● **Task goal**:
Please copy exactly the line containing "The height and" and every line after it, through the last line of the records below, leaving out all pictures.

● **Source records**:

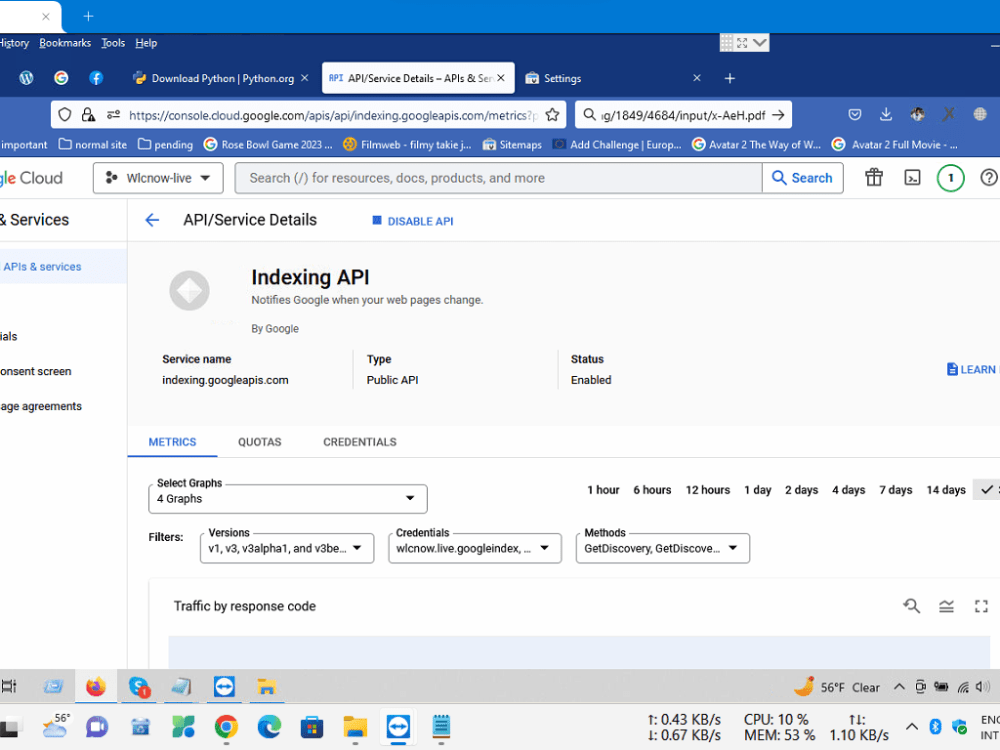
Task: Select the 14 days time range
Action: [945, 490]
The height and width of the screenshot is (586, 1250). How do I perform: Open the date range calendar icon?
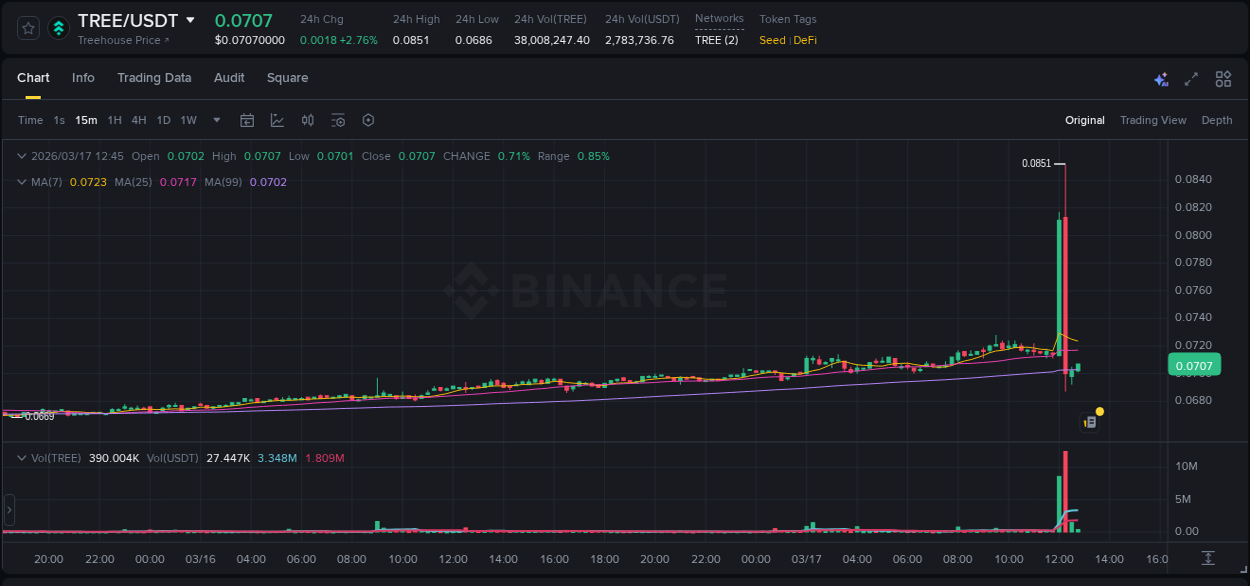tap(247, 120)
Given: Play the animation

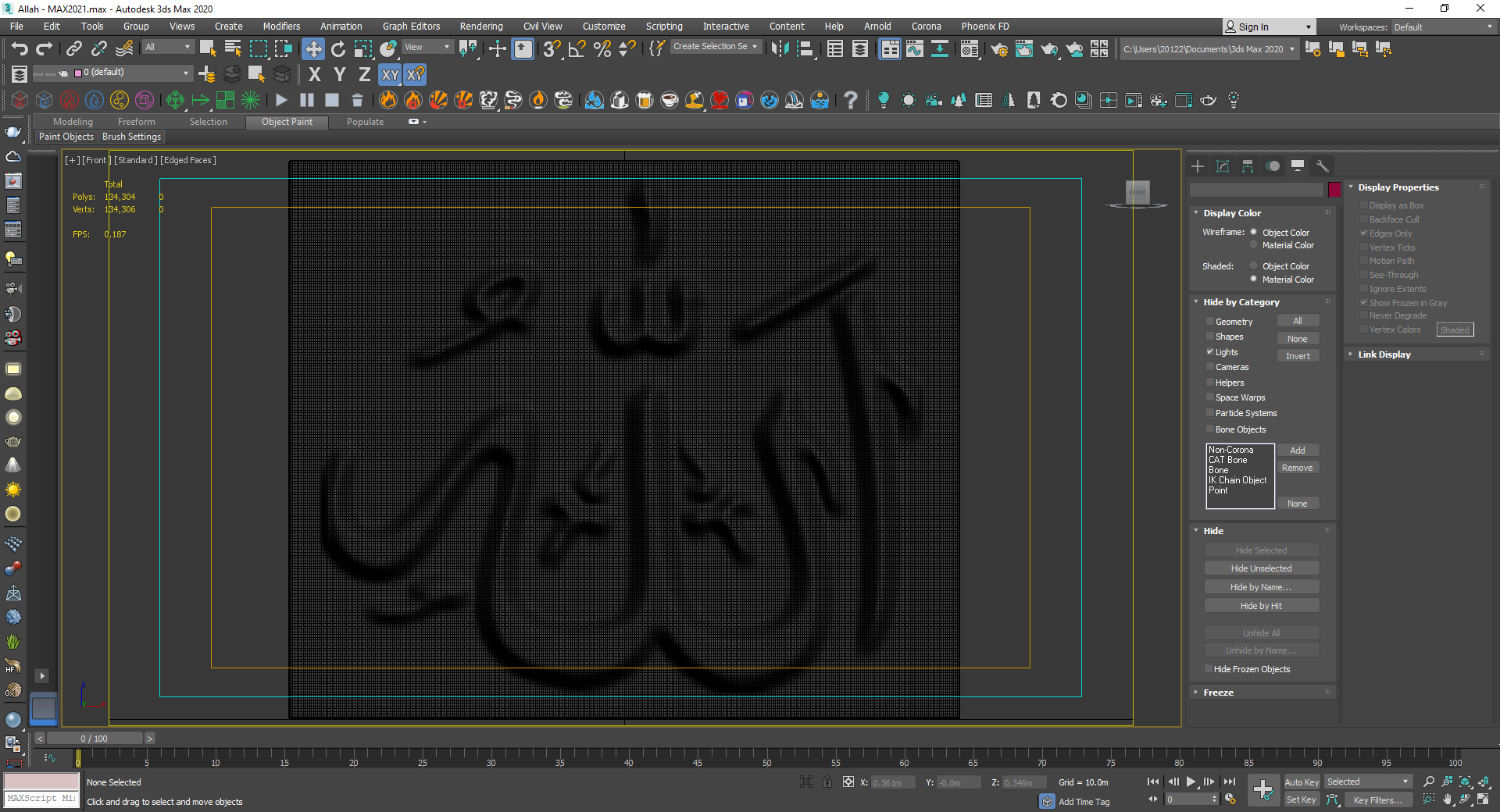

● **Answer to this exercise**:
The height and width of the screenshot is (586, 1250). How do I perform: Open the date range calendar icon?
tap(247, 120)
Given: Play the animation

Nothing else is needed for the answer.